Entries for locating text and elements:
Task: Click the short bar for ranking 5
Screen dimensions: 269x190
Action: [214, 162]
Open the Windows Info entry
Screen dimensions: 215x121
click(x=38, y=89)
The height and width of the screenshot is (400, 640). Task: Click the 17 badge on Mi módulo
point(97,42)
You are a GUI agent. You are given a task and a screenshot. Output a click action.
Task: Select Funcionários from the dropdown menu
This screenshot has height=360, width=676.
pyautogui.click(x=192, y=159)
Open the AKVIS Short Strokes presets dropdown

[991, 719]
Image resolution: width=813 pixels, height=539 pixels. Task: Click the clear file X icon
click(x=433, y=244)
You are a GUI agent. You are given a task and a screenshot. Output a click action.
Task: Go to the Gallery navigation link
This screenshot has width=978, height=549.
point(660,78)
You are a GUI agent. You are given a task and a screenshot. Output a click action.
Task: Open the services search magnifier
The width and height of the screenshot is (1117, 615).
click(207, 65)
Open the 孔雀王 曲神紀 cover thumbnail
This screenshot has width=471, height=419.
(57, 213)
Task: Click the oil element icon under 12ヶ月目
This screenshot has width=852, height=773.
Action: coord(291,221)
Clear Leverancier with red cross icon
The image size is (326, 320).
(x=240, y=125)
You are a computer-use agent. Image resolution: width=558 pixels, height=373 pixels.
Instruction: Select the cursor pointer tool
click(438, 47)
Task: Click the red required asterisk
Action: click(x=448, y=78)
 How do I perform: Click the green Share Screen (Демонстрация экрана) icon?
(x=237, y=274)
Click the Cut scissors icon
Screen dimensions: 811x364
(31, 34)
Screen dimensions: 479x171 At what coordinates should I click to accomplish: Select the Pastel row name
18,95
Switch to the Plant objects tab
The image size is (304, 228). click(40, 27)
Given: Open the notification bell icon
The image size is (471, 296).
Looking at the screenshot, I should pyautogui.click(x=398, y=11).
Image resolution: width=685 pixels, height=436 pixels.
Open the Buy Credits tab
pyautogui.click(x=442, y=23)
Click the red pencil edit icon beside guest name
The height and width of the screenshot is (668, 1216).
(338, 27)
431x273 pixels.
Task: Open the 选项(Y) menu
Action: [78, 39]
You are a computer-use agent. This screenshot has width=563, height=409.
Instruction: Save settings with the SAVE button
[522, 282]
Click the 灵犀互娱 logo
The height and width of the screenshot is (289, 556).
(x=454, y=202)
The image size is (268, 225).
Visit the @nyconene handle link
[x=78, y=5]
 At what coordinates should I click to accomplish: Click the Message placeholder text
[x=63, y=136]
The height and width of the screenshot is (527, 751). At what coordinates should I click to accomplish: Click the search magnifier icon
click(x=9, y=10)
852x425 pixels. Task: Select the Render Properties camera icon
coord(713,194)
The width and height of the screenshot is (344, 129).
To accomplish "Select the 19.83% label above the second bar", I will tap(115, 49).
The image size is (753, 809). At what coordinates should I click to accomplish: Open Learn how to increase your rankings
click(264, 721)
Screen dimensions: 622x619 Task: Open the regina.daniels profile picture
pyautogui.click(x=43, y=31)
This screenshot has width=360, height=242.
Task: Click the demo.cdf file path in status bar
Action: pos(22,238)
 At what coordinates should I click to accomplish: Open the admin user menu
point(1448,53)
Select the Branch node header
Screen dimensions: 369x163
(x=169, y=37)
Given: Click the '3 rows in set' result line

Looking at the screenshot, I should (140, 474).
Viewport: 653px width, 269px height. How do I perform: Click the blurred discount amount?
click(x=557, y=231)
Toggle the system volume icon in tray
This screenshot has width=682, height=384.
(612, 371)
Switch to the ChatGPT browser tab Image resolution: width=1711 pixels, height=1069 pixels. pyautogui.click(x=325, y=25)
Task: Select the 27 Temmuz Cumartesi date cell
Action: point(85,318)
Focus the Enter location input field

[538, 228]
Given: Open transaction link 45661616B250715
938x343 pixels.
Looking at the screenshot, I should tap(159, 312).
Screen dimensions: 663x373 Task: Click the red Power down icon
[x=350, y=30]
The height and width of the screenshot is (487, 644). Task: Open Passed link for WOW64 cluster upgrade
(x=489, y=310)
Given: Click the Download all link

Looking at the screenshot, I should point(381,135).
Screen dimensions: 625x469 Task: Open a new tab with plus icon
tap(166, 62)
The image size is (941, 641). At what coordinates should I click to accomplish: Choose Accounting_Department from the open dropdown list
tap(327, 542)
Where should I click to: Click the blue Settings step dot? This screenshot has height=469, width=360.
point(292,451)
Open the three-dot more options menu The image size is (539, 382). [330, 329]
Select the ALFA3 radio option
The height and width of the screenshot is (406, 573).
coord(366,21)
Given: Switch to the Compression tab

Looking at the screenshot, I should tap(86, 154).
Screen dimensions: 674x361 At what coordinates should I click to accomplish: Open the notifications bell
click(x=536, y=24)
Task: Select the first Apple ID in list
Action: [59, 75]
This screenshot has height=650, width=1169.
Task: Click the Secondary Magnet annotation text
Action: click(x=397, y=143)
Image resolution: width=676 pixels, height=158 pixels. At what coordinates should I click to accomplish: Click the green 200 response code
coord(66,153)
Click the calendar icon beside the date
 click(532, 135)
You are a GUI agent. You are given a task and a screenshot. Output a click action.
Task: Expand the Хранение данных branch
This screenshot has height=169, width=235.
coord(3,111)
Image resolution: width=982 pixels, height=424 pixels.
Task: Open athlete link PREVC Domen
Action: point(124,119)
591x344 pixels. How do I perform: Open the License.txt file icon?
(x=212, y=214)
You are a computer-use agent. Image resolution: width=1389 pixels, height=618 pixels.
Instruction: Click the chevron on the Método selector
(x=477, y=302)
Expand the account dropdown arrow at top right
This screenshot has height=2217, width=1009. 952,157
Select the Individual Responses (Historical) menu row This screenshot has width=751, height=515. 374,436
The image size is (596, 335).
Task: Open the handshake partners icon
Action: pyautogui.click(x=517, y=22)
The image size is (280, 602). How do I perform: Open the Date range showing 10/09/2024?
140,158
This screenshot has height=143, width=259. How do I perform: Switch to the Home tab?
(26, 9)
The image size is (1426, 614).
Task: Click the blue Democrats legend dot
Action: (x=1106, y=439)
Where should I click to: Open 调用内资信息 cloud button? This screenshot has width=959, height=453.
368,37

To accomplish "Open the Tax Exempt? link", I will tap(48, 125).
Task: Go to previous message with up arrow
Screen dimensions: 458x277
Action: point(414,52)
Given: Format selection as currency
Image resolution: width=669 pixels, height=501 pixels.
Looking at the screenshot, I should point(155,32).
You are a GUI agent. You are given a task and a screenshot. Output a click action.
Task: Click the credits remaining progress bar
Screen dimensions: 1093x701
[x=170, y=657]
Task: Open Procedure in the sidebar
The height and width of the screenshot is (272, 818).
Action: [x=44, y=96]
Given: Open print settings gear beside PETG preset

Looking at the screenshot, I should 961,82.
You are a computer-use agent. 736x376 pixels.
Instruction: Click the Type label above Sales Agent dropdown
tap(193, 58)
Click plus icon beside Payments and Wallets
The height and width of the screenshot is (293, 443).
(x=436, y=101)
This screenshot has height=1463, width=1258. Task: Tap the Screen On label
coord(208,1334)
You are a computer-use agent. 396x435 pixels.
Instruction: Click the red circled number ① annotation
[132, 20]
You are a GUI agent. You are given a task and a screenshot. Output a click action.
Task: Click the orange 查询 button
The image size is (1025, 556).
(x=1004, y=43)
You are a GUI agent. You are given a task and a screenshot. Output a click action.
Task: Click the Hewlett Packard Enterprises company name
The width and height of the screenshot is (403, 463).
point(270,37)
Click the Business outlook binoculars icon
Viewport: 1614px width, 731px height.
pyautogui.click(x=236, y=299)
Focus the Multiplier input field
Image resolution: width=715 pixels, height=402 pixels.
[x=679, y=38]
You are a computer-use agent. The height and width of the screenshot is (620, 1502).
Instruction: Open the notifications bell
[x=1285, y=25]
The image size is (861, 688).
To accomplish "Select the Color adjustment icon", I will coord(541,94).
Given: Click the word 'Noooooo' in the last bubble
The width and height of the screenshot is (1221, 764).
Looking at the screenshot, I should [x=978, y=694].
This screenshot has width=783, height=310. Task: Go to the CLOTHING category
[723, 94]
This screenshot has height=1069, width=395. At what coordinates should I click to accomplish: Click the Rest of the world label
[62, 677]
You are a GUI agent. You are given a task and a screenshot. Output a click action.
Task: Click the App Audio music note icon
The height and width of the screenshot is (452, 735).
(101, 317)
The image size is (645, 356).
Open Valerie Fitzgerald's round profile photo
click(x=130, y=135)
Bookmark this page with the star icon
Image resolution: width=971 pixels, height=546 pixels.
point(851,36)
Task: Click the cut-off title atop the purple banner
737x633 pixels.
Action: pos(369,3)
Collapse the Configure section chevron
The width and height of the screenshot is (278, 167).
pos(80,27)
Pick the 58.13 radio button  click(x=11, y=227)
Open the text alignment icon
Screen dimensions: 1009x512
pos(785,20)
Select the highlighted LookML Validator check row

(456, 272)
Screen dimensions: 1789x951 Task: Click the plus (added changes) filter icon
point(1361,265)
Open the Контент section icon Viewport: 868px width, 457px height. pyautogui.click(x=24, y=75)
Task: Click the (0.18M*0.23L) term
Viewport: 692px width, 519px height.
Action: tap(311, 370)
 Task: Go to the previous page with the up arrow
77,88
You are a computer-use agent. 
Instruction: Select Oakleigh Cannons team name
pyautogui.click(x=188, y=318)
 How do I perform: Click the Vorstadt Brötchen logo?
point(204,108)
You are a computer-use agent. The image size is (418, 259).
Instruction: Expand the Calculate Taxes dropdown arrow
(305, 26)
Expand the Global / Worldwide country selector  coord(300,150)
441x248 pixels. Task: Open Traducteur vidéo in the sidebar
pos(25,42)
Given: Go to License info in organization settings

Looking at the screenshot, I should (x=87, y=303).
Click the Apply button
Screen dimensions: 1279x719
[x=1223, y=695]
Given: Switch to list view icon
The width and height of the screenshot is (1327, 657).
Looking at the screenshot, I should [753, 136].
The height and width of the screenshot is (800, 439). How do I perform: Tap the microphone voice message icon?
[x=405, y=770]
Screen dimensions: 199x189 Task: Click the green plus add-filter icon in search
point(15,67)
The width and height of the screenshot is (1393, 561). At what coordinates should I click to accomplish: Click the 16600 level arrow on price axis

* [To be done]: Format the lines of the records, starting at the first line and ending at the line that contains "Action: click(x=448, y=78)", as a JSON list of strings with one string per line and blank lines omitted.

* [Reply to the exercise]:
[
  "Task: Click the short bar for ranking 5",
  "Screen dimensions: 269x190",
  "Action: [214, 162]",
  "Open the Windows Info entry",
  "Screen dimensions: 215x121",
  "click(x=38, y=89)",
  "The height and width of the screenshot is (400, 640). Task: Click the 17 badge on Mi módulo",
  "point(97,42)",
  "You are a GUI agent. You are given a task and a screenshot. Output a click action.",
  "Task: Select Funcionários from the dropdown menu",
  "This screenshot has height=360, width=676.",
  "pyautogui.click(x=192, y=159)",
  "Open the AKVIS Short Strokes presets dropdown",
  "[991, 719]",
  "Image resolution: width=813 pixels, height=539 pixels. Task: Click the clear file X icon",
  "click(x=433, y=244)",
  "You are a GUI agent. You are given a task and a screenshot. Output a click action.",
  "Task: Go to the Gallery navigation link",
  "This screenshot has width=978, height=549.",
  "point(660,78)",
  "You are a GUI agent. You are given a task and a screenshot. Output a click action.",
  "Task: Open the services search magnifier",
  "The width and height of the screenshot is (1117, 615).",
  "click(207, 65)",
  "Open the 孔雀王 曲神紀 cover thumbnail",
  "This screenshot has width=471, height=419.",
  "(57, 213)",
  "Task: Click the oil element icon under 12ヶ月目",
  "This screenshot has width=852, height=773.",
  "Action: coord(291,221)",
  "Clear Leverancier with red cross icon",
  "The image size is (326, 320).",
  "(x=240, y=125)",
  "You are a computer-use agent. Image resolution: width=558 pixels, height=373 pixels.",
  "Instruction: Select the cursor pointer tool",
  "click(438, 47)",
  "Task: Click the red required asterisk",
  "Action: click(x=448, y=78)"
]